Real Honey Never Goes Bad

Crystallized HoneyHoney has a long history in human consumption, even being found in excavated Egyptian tombs. Egyptian honey can still be eaten after all of these years! Since our honey is pure, raw and has not been super-heated or ultra-filtered, it does have a tendency to crystallize, but that doesn’t mean it has gone bad. Crystallization means you have real, raw honey!

What Is Crystallization And How Does Honey Do It?
The crystallization of honey is an attribute of real, pure and natural honey. Because honey is a highly concentrated sugar solution, it means that honey holds more sugar in water than it should naturally hold, making it unstable and thus it crystallizes. The amount of contained enzymes, nutrients and pollen can contribute to how quickly the honey crystals form. When honey crystallizes, it locks in flavor and the quality of the honey, so some honey lovers prefer it to be crystallized.

Honey Will Never Grow Mold Or Spoil
Properly stored honey can last many years without any degradation of flavor or color, it has even been said to have lasted for centuries. Honey is hygroscopic, which means that it is water-negative and can even draw water from the air in improper storage conditions, leaving nothing for microbes and molds to grow on. Honey also has a low pH value, making it too acidic for most microbes. Honey naturally produces hydrogen peroxide when it absorbs water, making it even harder for bacteria to grow and “spoil” even when it is improperly stored. These features make it perfect for the many medical and medicinal uses it has, in addition to the sweet taste sought after for toppings, cooking or baking.

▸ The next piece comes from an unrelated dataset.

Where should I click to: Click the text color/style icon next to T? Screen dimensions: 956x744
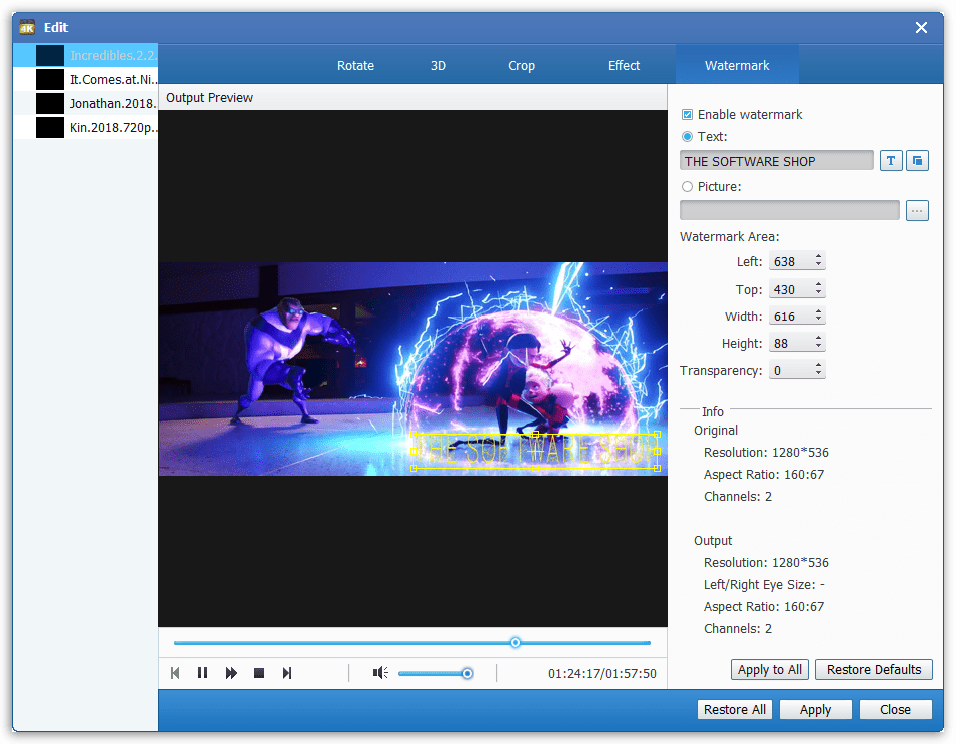tap(917, 160)
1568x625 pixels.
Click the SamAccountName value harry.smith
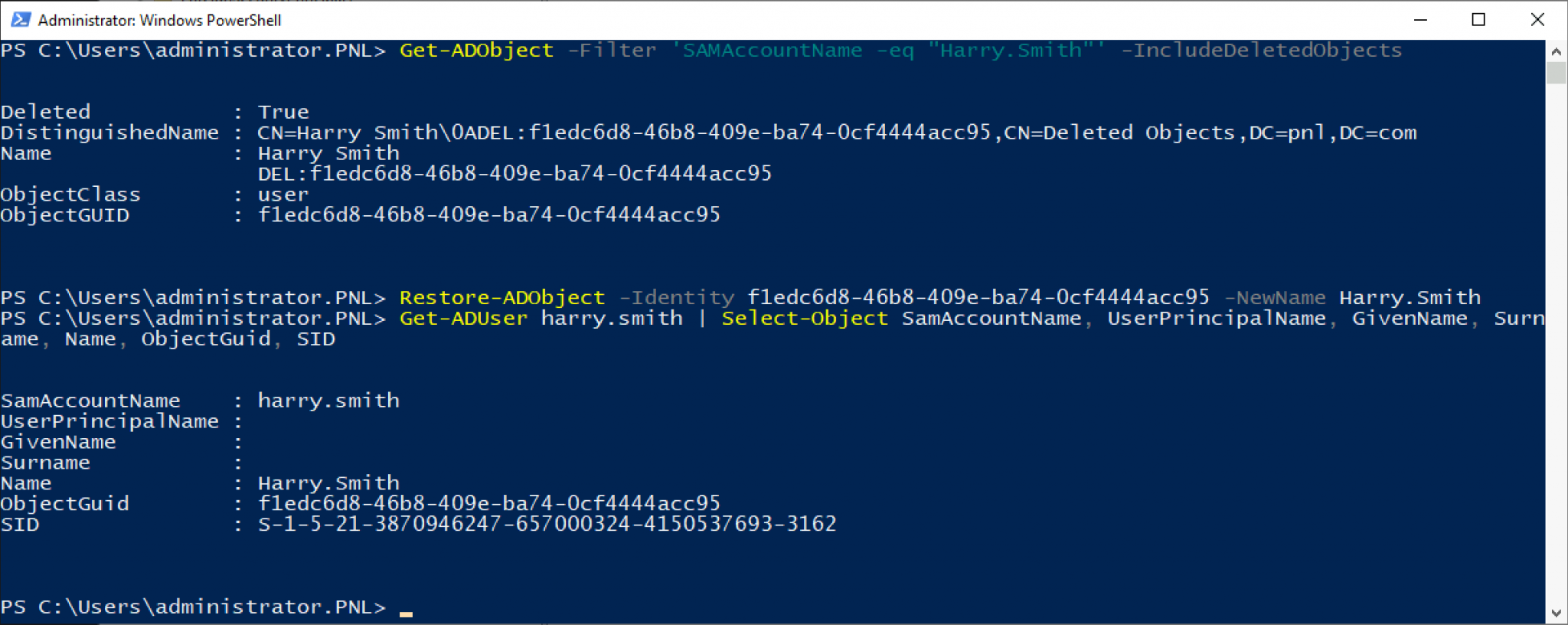tap(328, 401)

How Do I De-Crystallize My Honey?
If you don’t use your honey quick enough (generally 2-3 months after packaging), it can start to become thick or have a grainy texture. This doesn’t mean that it has gone bad, it just needs to be gently heated to return back to its normal state.

A container of crystallized honey should be placed in a larger container that when filled with water, covers the crystallized honey area. Fill the larger container with hot water from the tap, which is generally hot enough to de-crystallize the honey after about 30 minutes. If the desired consistency is not achieved the first time, repeat the process.

Tips: 1.) You may want to move crystallized honey to a glass jar for this process. 2.) NEVER add water directly to honey. 3.)  Experimentation is key! You will want a nice slow transition from crystallized to de-crystallized honey. If the water is too hot, it can deplete some of the nutrients and enzymes locked in the honey.